[Dataset items]
◆ ◆ ◆ ◆ ◆ ◆ ◆

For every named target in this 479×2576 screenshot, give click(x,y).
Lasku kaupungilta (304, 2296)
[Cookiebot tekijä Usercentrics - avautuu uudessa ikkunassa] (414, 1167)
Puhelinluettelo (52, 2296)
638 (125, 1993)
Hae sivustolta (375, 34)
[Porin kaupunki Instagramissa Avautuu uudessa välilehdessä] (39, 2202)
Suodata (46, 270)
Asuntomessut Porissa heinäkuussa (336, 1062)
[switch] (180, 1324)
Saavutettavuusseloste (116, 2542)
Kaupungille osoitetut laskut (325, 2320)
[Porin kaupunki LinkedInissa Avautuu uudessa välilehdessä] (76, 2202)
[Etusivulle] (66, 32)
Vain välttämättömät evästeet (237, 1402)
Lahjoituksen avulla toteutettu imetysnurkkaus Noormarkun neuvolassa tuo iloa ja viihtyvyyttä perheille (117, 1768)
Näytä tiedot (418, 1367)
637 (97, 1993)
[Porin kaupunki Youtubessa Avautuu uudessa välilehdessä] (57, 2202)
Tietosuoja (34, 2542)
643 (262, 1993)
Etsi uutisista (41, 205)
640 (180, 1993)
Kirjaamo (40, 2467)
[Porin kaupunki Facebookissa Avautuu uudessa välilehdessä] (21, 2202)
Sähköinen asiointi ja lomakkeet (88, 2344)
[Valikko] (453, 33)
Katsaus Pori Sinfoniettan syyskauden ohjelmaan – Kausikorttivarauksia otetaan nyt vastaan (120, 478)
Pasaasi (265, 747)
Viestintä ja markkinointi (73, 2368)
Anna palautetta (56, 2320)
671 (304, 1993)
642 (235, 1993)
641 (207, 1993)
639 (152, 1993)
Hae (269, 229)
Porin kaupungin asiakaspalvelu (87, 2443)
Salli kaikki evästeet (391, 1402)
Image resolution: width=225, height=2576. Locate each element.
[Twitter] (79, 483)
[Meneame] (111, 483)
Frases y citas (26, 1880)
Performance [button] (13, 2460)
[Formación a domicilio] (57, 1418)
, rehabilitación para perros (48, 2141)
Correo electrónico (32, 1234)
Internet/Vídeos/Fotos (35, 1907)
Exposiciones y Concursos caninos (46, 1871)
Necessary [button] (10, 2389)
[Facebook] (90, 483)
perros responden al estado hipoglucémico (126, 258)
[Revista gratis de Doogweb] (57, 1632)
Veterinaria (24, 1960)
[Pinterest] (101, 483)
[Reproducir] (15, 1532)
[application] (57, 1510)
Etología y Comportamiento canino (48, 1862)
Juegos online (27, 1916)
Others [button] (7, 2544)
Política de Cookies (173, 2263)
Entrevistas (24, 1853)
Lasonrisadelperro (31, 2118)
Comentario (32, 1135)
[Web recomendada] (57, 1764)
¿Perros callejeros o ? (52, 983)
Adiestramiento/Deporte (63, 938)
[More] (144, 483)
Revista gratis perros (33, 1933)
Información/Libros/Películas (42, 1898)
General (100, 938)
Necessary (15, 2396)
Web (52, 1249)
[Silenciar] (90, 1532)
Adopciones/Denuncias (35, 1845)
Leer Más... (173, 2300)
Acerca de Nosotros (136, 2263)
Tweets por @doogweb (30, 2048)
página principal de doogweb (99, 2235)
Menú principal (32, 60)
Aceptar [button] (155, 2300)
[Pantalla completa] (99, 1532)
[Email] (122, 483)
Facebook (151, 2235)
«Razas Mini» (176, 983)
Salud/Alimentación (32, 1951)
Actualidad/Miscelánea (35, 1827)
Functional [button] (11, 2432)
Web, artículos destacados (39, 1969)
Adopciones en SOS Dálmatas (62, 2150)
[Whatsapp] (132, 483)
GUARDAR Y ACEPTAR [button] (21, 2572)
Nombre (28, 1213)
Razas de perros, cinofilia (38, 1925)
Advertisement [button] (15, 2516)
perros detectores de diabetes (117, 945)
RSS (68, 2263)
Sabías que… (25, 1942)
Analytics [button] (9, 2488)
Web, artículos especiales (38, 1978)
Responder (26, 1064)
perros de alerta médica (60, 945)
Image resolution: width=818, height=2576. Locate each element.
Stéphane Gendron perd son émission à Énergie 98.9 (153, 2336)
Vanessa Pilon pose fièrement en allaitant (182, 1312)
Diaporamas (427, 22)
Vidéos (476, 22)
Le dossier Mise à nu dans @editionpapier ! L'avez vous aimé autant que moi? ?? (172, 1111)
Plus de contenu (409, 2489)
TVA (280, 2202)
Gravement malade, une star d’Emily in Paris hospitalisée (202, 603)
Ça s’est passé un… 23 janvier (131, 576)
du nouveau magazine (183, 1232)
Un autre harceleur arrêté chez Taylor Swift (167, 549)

◆ ◆ ◆ ◆ ◆ ◆ ◆

_WHAT THE EXERCISE ASKS_. After locating the line with "Nombre (28, 1213)", please repeat it and every line after it exactly, through the end of the data above.

_ANSWER BOX_.
Nombre (28, 1213)
Razas de perros, cinofilia (38, 1925)
Advertisement [button] (15, 2516)
perros detectores de diabetes (117, 945)
RSS (68, 2263)
Sabías que… (25, 1942)
Analytics [button] (9, 2488)
Web, artículos especiales (38, 1978)
Responder (26, 1064)
perros de alerta médica (60, 945)
Image resolution: width=818, height=2576. Locate each element.
Stéphane Gendron perd son émission à Énergie 98.9 (153, 2336)
Vanessa Pilon pose fièrement en allaitant (182, 1312)
Diaporamas (427, 22)
Vidéos (476, 22)
Le dossier Mise à nu dans @editionpapier ! L'avez vous aimé autant que moi? ?? (172, 1111)
Plus de contenu (409, 2489)
TVA (280, 2202)
Gravement malade, une star d’Emily in Paris hospitalisée (202, 603)
Ça s’est passé un… 23 janvier (131, 576)
du nouveau magazine (183, 1232)
Un autre harceleur arrêté chez Taylor Swift (167, 549)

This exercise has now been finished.